I have a not-so-hypothetical situation for you. Let’s see how you handle it.

ABC Company has a seniority-based bidding system to assign shifts, giving longer-tenured managers shift preference. However, the president of the company has the discretion to readjust the shifts at her discretion.

There are two shifts: the day shift and the night shift.

{cue music}

Three black managers bid to work on the day shift together. Based on their seniority, they would get their choice. However, if they do, the day shift will only have black managers on the shift. Therefore, the president decides to move one of the black managers to the night shift, replacing him on the day shift with a white manager to “create diversity.”

Got it?

Ok, here’s the first question: Did the employer discriminate against the black manager by treating him differently because of his race?

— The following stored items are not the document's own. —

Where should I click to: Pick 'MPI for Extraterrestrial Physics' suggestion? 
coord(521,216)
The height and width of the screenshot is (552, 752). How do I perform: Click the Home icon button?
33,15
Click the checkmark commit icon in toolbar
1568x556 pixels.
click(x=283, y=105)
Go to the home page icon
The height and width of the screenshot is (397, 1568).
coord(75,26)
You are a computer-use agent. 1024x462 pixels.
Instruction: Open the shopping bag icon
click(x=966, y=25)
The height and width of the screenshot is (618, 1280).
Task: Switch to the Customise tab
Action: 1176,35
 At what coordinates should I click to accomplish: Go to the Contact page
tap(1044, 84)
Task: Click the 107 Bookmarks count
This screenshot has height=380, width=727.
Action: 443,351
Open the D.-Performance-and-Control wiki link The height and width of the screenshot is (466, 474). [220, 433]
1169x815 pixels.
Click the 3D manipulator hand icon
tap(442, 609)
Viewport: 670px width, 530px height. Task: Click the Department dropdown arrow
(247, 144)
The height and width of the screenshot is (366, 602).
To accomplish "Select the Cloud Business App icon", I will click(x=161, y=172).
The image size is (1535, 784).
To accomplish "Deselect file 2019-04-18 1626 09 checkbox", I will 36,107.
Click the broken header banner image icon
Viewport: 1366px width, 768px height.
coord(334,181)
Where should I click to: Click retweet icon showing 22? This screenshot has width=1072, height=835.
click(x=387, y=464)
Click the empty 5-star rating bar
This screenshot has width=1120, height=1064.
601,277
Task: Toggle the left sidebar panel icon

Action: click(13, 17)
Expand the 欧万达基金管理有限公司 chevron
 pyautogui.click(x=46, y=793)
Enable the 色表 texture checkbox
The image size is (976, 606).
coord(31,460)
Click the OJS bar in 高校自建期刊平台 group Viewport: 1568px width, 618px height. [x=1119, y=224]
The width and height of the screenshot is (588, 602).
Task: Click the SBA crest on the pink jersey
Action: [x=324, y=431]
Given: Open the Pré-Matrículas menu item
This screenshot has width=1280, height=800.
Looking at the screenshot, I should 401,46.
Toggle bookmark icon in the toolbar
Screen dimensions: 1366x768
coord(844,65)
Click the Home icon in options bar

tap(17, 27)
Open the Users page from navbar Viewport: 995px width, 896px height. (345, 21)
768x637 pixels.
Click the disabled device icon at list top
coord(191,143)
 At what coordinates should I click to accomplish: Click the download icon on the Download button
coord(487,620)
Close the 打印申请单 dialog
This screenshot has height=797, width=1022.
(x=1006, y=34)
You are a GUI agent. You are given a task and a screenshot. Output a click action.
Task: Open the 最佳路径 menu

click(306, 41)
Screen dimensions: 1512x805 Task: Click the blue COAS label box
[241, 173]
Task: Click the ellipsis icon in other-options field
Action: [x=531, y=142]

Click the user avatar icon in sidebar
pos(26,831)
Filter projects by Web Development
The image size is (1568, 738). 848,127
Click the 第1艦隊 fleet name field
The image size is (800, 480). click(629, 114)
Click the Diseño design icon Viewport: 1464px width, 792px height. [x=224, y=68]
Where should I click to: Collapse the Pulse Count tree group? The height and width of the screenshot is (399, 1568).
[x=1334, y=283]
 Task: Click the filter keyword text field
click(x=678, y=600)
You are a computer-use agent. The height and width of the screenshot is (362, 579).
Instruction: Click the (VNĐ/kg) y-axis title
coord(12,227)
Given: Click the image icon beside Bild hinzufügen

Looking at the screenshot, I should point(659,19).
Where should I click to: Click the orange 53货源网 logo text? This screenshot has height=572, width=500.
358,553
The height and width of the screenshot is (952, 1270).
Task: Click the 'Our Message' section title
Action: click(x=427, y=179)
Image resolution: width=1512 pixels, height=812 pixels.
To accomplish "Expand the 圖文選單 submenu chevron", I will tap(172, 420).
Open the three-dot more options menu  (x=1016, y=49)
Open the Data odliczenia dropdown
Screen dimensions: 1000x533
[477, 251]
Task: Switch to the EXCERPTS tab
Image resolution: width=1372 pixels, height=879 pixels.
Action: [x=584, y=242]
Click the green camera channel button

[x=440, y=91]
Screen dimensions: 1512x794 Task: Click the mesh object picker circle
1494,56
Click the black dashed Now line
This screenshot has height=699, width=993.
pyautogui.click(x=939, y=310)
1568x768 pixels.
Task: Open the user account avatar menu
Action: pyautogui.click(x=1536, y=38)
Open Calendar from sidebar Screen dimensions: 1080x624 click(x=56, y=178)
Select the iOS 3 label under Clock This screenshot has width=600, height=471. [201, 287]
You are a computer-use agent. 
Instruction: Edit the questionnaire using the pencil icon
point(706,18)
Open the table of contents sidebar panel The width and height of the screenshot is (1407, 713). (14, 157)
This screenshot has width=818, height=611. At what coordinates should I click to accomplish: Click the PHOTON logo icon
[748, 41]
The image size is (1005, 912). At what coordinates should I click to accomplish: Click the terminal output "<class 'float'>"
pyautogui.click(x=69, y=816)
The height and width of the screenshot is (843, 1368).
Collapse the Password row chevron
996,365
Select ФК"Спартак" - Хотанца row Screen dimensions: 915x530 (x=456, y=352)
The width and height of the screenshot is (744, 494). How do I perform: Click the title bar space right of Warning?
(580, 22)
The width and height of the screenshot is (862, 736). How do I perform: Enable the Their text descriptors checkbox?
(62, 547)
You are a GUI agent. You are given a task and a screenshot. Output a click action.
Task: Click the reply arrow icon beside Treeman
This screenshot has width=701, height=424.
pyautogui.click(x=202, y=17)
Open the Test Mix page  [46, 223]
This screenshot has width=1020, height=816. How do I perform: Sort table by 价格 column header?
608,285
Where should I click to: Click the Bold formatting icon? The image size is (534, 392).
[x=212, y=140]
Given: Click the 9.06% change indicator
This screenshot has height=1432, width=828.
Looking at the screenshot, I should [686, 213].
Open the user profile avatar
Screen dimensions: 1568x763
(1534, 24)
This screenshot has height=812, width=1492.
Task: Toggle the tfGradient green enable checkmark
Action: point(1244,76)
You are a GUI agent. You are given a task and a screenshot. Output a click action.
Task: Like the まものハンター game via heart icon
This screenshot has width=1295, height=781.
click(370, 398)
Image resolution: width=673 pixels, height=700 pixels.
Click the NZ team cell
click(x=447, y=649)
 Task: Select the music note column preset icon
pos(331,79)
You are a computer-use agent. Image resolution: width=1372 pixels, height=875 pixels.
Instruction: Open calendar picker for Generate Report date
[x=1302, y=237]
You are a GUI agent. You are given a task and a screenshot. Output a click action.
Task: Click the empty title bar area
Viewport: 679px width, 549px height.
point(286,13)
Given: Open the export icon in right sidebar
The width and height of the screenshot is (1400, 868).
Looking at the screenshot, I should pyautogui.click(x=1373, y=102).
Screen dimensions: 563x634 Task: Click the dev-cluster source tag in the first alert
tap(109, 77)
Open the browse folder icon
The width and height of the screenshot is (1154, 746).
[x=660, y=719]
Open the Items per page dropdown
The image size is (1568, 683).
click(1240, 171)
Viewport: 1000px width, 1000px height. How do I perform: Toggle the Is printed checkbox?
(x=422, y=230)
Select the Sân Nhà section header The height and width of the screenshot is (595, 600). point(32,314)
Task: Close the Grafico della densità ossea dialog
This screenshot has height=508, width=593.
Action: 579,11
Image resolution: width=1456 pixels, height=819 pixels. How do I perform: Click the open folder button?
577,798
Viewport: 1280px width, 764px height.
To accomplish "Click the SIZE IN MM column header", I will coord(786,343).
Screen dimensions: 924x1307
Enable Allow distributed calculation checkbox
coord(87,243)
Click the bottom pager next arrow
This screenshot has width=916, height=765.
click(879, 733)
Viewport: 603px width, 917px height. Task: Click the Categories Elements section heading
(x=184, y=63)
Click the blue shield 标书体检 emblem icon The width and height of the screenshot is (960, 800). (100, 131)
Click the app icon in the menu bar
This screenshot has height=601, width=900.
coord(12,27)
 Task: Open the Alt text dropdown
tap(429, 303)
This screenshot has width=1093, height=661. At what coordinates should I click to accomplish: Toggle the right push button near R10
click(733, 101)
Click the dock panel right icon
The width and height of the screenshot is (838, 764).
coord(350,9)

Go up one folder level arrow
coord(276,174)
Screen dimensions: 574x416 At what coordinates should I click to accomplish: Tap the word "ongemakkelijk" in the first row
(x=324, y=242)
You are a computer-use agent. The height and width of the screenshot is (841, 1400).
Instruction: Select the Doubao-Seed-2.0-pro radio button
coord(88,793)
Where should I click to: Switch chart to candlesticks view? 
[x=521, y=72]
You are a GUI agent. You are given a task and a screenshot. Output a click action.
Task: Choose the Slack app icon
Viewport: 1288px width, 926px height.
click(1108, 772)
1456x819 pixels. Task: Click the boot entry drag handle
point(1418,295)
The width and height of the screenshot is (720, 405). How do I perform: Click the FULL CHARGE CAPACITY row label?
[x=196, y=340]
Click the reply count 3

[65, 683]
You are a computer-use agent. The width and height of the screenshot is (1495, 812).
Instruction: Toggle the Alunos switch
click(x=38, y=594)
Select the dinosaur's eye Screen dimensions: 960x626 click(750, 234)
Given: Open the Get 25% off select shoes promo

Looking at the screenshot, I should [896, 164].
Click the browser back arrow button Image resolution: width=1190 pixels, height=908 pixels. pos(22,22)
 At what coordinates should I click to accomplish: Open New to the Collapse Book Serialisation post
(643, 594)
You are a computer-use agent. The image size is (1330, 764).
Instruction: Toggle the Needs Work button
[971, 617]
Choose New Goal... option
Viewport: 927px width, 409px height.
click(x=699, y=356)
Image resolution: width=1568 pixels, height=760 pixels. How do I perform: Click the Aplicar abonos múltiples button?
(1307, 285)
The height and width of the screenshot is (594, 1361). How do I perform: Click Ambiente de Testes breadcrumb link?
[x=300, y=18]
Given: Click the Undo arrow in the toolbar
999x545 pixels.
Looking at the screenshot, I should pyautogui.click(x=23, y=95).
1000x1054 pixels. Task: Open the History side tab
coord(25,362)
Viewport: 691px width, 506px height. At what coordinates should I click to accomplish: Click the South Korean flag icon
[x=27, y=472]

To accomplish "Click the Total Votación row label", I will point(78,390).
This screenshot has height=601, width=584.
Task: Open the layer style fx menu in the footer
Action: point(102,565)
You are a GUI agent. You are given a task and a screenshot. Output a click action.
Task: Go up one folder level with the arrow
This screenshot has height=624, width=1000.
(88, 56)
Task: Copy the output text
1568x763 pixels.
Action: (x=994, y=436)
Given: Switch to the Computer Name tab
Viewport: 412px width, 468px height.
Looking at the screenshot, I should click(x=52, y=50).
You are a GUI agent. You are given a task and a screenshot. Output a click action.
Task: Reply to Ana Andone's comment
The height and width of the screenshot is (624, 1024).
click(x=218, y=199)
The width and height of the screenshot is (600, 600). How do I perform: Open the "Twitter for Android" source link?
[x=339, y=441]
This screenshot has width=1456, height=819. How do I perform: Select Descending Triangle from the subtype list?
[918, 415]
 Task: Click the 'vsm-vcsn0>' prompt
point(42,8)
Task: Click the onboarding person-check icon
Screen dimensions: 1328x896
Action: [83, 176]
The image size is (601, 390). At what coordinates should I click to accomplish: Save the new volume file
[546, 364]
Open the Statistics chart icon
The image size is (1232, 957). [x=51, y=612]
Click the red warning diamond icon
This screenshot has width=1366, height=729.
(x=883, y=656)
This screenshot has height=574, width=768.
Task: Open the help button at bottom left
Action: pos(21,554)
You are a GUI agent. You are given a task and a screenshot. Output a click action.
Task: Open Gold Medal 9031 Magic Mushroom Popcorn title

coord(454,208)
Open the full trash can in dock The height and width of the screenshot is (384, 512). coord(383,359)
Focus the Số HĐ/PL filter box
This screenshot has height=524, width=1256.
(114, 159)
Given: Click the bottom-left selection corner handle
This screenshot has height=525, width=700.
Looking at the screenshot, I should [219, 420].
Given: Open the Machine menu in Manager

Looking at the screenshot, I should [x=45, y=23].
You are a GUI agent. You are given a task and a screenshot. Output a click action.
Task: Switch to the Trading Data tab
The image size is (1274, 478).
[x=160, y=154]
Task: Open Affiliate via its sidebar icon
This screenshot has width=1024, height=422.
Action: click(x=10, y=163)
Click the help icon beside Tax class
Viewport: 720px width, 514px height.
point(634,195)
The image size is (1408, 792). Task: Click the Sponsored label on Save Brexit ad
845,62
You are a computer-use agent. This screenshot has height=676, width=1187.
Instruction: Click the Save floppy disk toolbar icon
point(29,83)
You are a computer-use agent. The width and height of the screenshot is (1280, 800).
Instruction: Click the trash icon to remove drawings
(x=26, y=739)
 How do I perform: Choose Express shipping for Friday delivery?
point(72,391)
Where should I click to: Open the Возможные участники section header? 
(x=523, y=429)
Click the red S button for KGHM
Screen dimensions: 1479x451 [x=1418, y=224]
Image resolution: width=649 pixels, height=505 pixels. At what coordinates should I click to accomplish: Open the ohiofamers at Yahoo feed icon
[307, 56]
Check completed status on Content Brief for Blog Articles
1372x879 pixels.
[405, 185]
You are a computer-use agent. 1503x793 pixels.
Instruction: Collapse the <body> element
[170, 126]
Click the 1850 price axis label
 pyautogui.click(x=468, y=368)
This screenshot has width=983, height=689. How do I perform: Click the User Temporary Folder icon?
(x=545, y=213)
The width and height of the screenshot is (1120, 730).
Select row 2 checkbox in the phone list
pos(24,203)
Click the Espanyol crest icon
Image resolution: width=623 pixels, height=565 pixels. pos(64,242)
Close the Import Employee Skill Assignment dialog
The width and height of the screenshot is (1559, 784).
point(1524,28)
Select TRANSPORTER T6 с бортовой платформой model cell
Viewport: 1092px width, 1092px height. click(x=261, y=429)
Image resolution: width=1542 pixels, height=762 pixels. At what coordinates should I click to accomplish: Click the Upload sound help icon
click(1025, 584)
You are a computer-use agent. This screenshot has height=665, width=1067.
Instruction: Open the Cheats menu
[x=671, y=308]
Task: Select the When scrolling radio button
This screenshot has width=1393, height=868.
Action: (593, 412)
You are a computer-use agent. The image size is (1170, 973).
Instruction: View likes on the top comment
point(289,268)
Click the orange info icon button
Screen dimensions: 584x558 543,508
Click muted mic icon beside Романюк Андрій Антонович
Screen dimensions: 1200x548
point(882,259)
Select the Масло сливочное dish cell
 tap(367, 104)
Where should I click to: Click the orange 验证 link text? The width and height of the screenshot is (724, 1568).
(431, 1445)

According to this recent Sixth Circuit opinion, it’s not really a close call. It concluded that “[t]here also is little room for debate that the [employer] treated the black [employees] differently ‘because of’ their ‘race.'”

But, Title VII of the Civil Rights Act of 1964 makes it an “unlawful employment practice” to “discriminate against any individual with respect to his compensation, terms, conditions, or privileges of employment, because of such individual’s race, color, religion, sex, or national origin.”

So, here’s the next question: Do shift schedules amount to “terms” of employment?

Don’t overthink this one either, folks. The Sixth Circuit didn’t:

At one level, that seems easy. If the words of Title VII are our compass, it is straightforward to say that a shift schedule—whether, for example, the employee works the night shift or the day shift—counts as a term of employment. It’s not even clear that we need dictionaries to confirm what fluent speakers of English know. A shift schedule is a term of employment. Surely an 8:00 start time is a term of employment. And surely the distinction between an 8:00 a.m. and an 8:00 p.m. start time is a term of employment. How could the when of employment not be a term of employment?

Does that mean that any shift change could potentially be an adverse action? Not necessarily, because the law does not take account of trifles. However, “employer-required shift changes from a preferred day to another day or from day shifts to night shifts exceed any de minimis exception, any fair construction of the anchoring words of Title VII…”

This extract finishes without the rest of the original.